*Goal of the exercise*:
Each line below should be retyped exactly, with no pictures.

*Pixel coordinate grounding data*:
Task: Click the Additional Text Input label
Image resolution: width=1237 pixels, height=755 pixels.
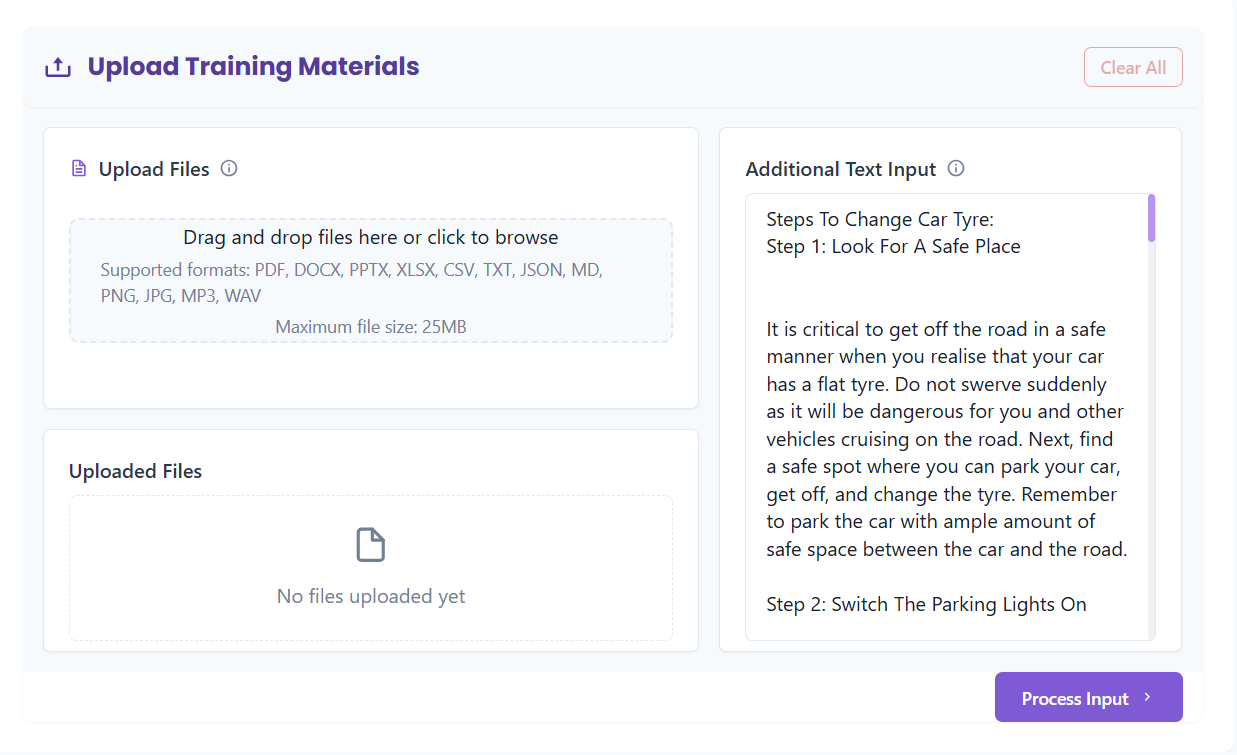Action: tap(841, 169)
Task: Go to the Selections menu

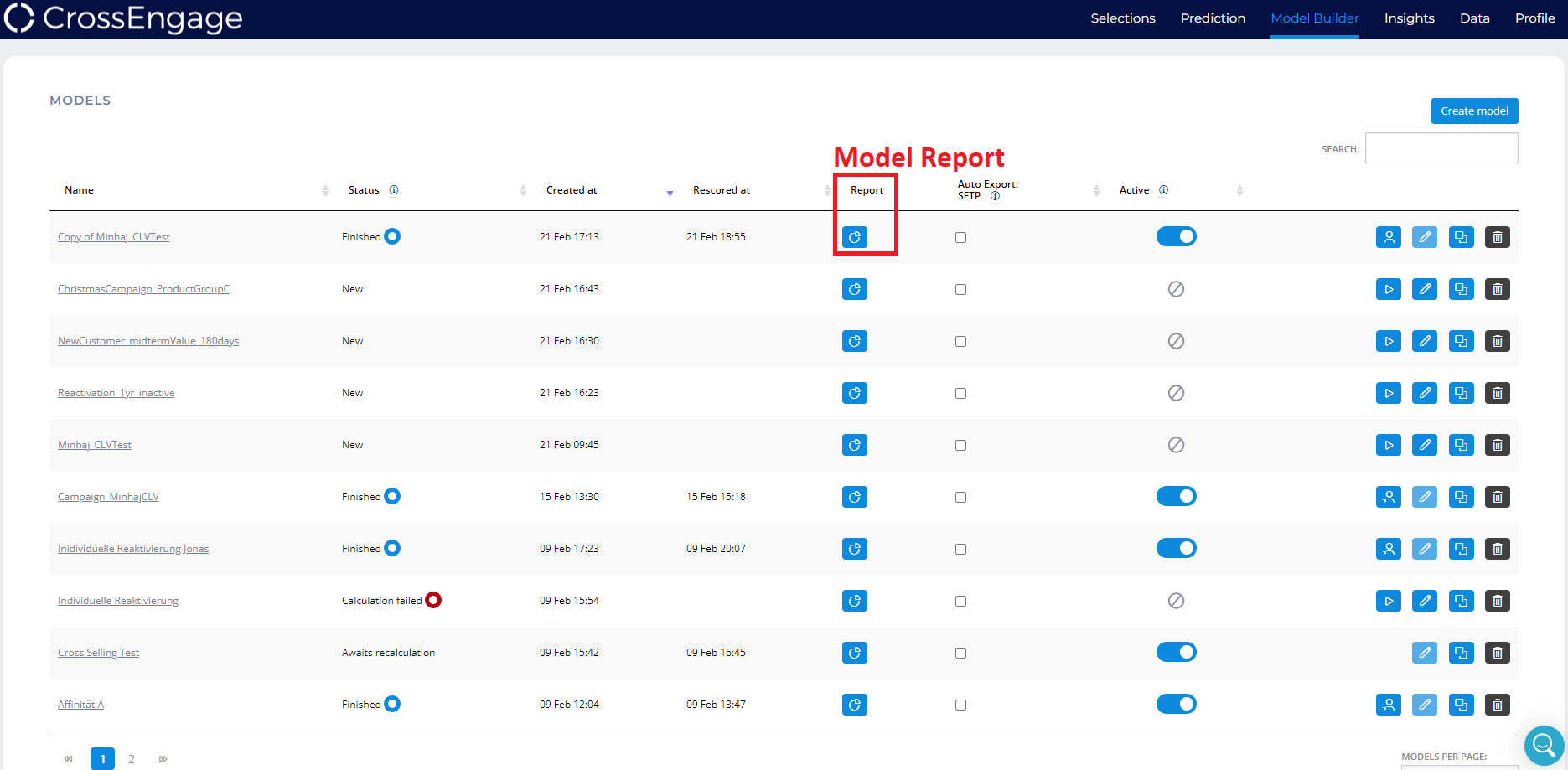Action: 1122,18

*Written answer*:
Task: Click the Additional Text Input label
Image resolution: width=1237 pixels, height=755 pixels.
Action: tap(841, 169)
Task: Go to the Selections menu

Action: 1122,18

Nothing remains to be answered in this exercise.